Limitations & Future Work

  • The effectiveness of large-scale training from scratch remains unverified; the Qwen-Image experiment uses distillation fine-tuning rather than training from scratch.
  • CCFG is more prone to image oversaturation than CFG, requiring a lower guidance scale.
  • Per-step budget scheduling across sampling steps (different noise levels may warrant different token counts) is unexplored; the authors themselves identify this as future work.
  • Per-group adaptive token allocation experiments failed—predicting group-level importance via loss maps did not outperform uniform allocation—suggesting that the Read operation already implicitly achieves this effect.
  • vs. FlexiDiT / multi-patch training: FlexiDiT achieves variable computation via multiple patchification sizes but still distributes computation uniformly in the spatial domain; ELIT reallocates computation in the latent domain and performs substantially better (ablations show multi-patch training even underperforms standard DiT).
  • vs. RIN/FIT: RIN and FIT also employ latent tokens with read/write interactions but deviate substantially from the DiT design (requiring specialized optimizers such as LAMB) and have fixed inference budgets. ELIT is a drop-in plug-and-play module that preserves the DiT architecture and RF training.
  • vs. Token Merging (ToMe/SDTM): training-free methods are bounded by DiT's quality ceiling; ELIT using only 25% tokens (FID=14.2) still outperforms the DiT baseline (FID=20.9).
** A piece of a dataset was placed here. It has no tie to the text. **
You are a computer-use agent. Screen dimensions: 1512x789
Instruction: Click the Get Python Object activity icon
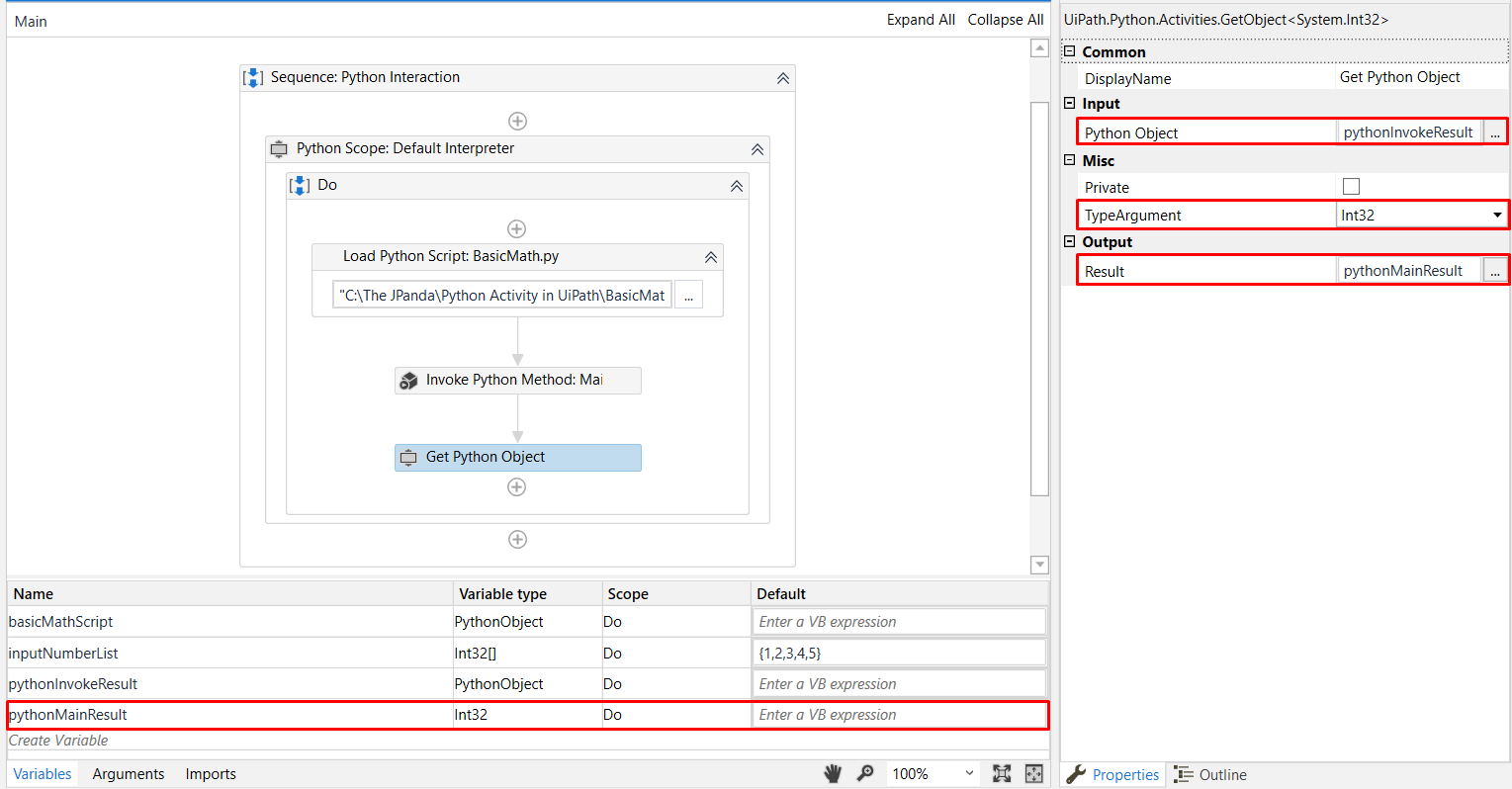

The latent interface paradigm is transferable to other transformer architectures (e.g., ViT for visual understanding) for adaptive computation allocation. Importance ordering combined with tail dropping can serve as a general variable-budget inference strategy.

Rating

  • Novelty: ⭐⭐⭐⭐ The core idea is not entirely new (latent tokens with read/write interactions appear in RIN/FIT), but streamlining it into a minimalist form and seamlessly integrating it with DiT and multi-budget elastic inference constitutes a significant contribution.
  • Experimental Thoroughness: ⭐⭐⭐⭐⭐ Four architectures, two tasks, multiple resolutions, large-scale model experiments, detailed ablations, and failed experiments are all reported.
  • Writing Quality: ⭐⭐⭐⭐⭐ Motivation experiments are elegant, method descriptions are clear, figures are of high quality, and the appendix is exceptionally detailed.
  • Value: ⭐⭐⭐⭐⭐ Highly practical; the drop-in design enables direct application to existing DiT systems.